The network of pipelines in the US transports oil and natural gas to and from different states, but they’re prone to damage because of their age and the chemicals they carry. Research shows that corrosion-related costs are up to $8.6 billion per year, involving capital (10%), failures (38%), and operations and maintenance (52%).
Even though there have been changes to the approach of managing and detecting corrosion, pipeline service providers like Mears Corrosion and the Energy Information Administration (EIA) say that it’s important for those working in the industry to understand its different types. Here are some examples:
Also known as sour corrosion, this occurs when metals make contact with hydrogen sulfide (H2S) and moisture. Hydrogen sulfide isn’t a corrosive element in itself, but once it combines with water, it can cause the pipelines to become brittle. It becomes a weak acid and a good source of hydrogen ions, promoting uniform pitting, and stepwise cracking.

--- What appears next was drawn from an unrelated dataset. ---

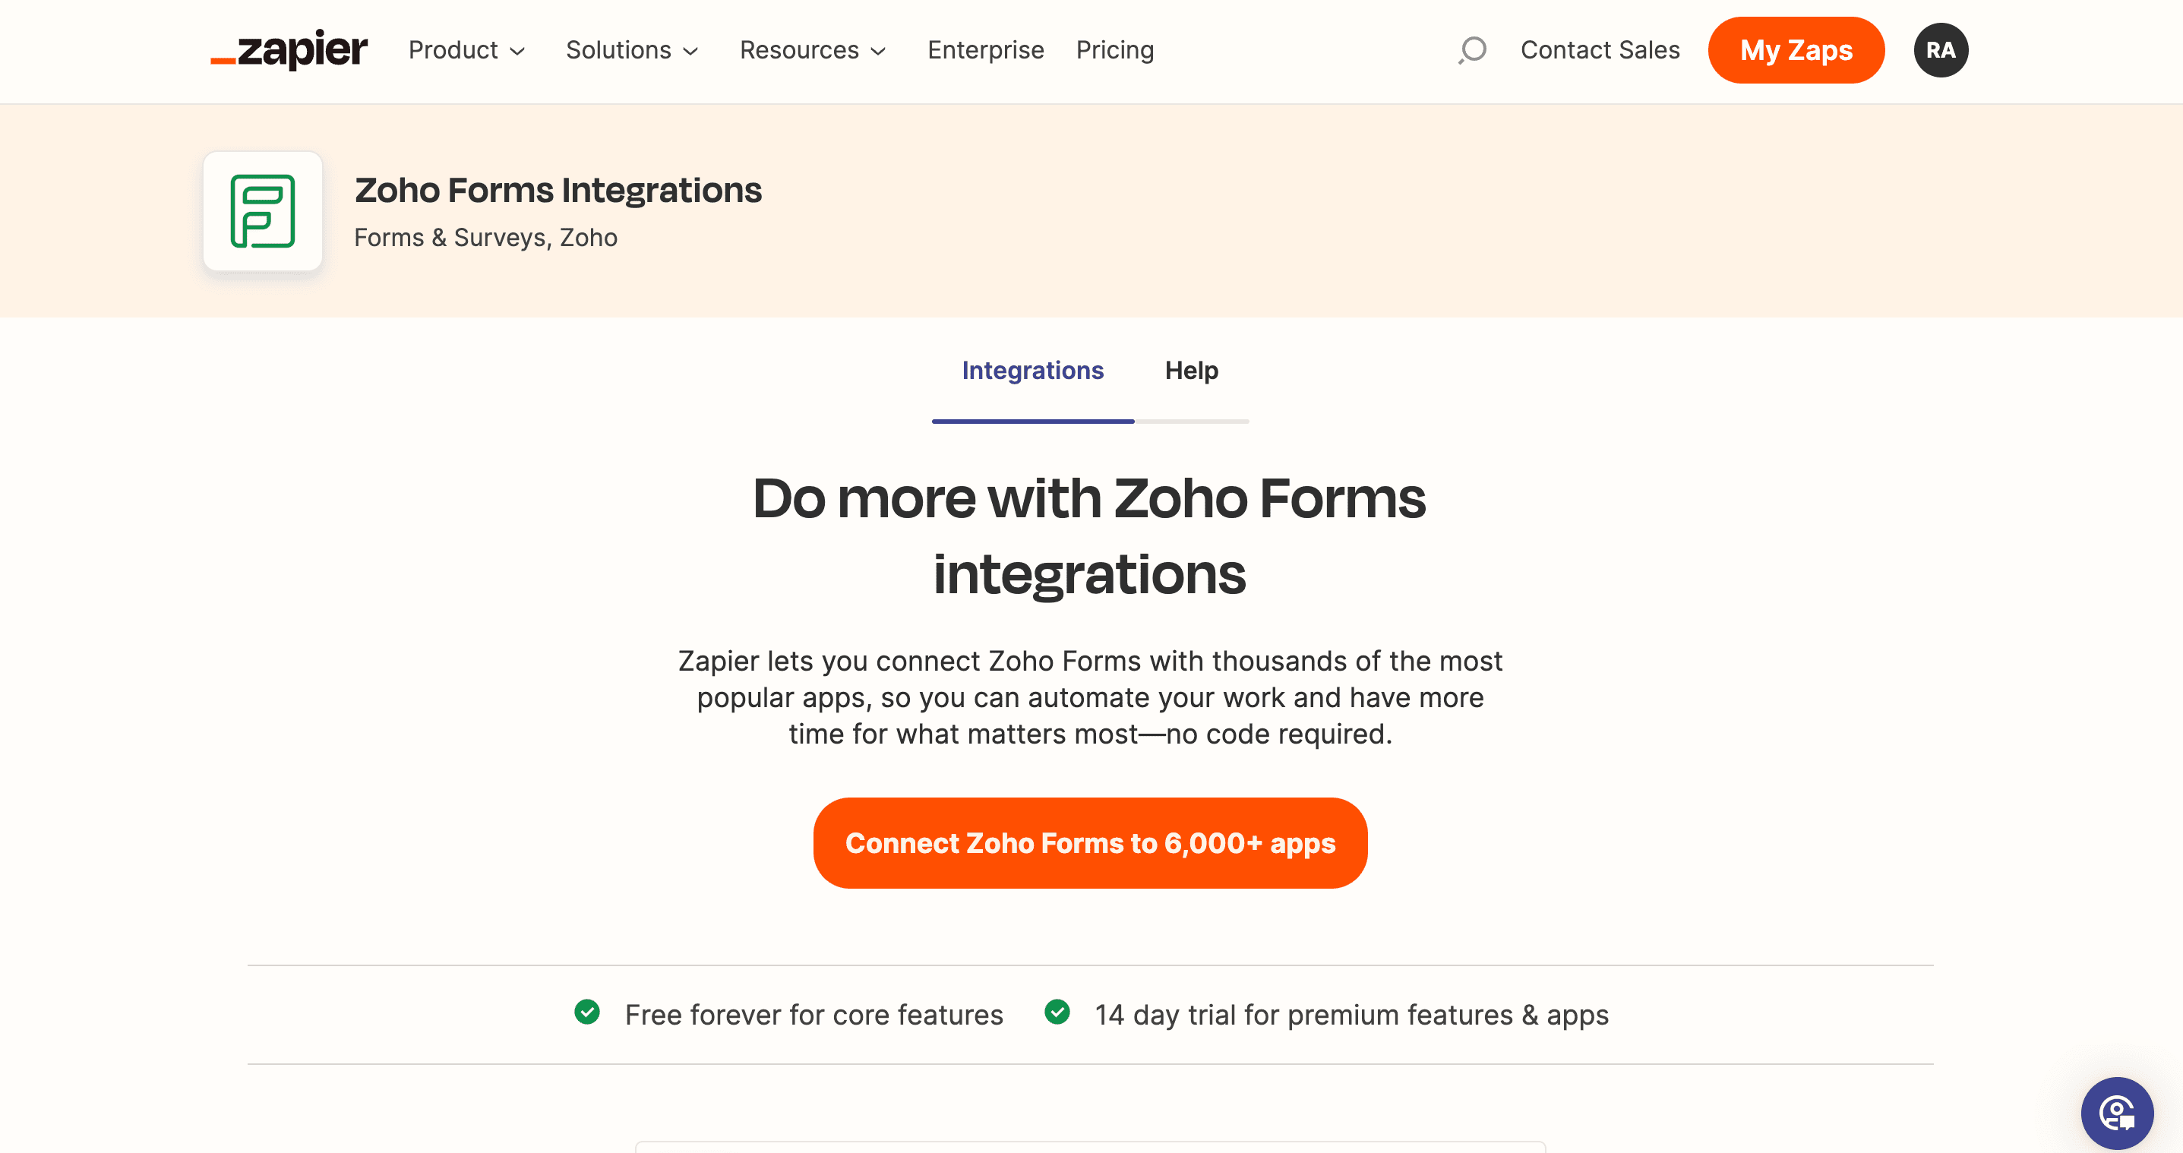This screenshot has width=2183, height=1153.
Task: Open the search magnifier icon
Action: click(1473, 50)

Carbon dioxide (CO2) is among the leading corroding elements in oil and gas production facilities. When CO2 combines with water, it promotes an electrochemical reaction that helps form carbonic acid. This is what makes the CO2-gas-turned-fluid acidic. CO2 Corrosion takes place depending on temperature, pH value, and metal characteristics. It has two principal forms – pitting, the removal and rapid penetration of metal in smaller areas, and Mesa attack, a localized form under medium-flow conditions.
This happens when two metallic materials with electrochemical potential made contact with each other, while under exposure to an electrolytic environment. The metal that has the most or least negative potential becomes an anode and then causes corrosion. The anode will start to lose metal ions to balance the electron flow.
These are only some of the most common types of pipeline corrosion. It’s best to know their difference, so it’ll be easier to detect and solve.